Background and aim of the study: Valvular interstitial cells (VICs) demonstrate a heterogeneous range of phenotypes such as variable expression of smooth muscle a-actin (SMaA). Myofibroblast-like VICs, expressing high levels of SMaA, are thought to be involved in myxomatous degeneration of mitral valves. The inability to isolate specific cell types has restricted potential investigations of valvular disease mechanisms. Thus, investigations were conducted into methods of isolating different cell subpopulations from primary VICs as a preparatory step for cell type-specific evaluations of heart valve disease.
Methods: VICs were isolated from porcine valves, cultured to 80% confluency, and subdivided using differential detachment or adhesion. The subdivided cells were further cultured and analyzed phenotypically by immunocytochemistry and flow cytometry to characterize SMaA expression. Roundness and growth rates were also analyzed.

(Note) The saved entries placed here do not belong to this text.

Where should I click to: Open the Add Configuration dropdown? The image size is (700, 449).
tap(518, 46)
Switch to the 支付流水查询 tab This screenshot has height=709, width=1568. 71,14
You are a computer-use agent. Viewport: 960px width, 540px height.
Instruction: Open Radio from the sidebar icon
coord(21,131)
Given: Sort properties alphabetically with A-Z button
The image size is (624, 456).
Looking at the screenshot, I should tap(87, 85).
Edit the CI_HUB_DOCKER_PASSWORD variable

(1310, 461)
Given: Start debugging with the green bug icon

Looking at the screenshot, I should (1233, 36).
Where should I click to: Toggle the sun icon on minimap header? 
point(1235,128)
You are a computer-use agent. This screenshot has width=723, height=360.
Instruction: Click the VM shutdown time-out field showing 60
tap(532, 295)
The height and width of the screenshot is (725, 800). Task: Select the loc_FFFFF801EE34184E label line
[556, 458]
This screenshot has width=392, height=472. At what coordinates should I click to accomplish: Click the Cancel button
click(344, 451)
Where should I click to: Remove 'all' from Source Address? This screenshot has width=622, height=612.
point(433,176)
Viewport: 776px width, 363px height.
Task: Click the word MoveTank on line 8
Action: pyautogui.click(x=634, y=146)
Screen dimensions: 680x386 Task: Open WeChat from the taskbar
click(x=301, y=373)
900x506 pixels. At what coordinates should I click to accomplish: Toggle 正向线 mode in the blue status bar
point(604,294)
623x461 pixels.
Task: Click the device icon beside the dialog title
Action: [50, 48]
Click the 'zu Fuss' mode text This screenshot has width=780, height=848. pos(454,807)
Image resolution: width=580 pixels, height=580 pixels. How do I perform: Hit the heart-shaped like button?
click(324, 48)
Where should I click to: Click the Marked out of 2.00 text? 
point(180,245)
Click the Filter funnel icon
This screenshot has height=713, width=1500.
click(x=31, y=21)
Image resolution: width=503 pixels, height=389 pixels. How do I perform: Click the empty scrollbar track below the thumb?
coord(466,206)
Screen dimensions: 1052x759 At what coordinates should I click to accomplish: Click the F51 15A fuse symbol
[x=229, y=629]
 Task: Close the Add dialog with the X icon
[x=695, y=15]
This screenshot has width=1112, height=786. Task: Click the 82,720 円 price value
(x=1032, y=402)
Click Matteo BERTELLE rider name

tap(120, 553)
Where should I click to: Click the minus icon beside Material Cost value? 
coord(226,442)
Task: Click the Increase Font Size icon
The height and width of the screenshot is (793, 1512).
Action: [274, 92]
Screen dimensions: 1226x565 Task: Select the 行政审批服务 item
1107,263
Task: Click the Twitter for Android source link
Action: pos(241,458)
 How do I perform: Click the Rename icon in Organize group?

Results: VICs that were relatively sensitive to trypsinization expressed low and heterogeneous levels of SMaA (15-35%), whereas more-adherent VICs expressed higher and homogeneous levels (>98%) suggestive of a myofibroblast-like phenotype. The more-adherent cells also had lower growth potential and were less round than less-adhesive VICs. Separated cell subtypes were found to maintain their phenotype through several cell passages.
Conclusion: VICs are a mixed population of cells, many of which express high levels of SMaA. Differential detachment and adhesion can effectively separate cell subpopulations from primary cultures of VICs. The ability to study valve cell subpopulations has substantial implications for future analyses of valvular biology, disease, and tissue engineering.

The Journal of Heart Valve Disease 2006;15:815-822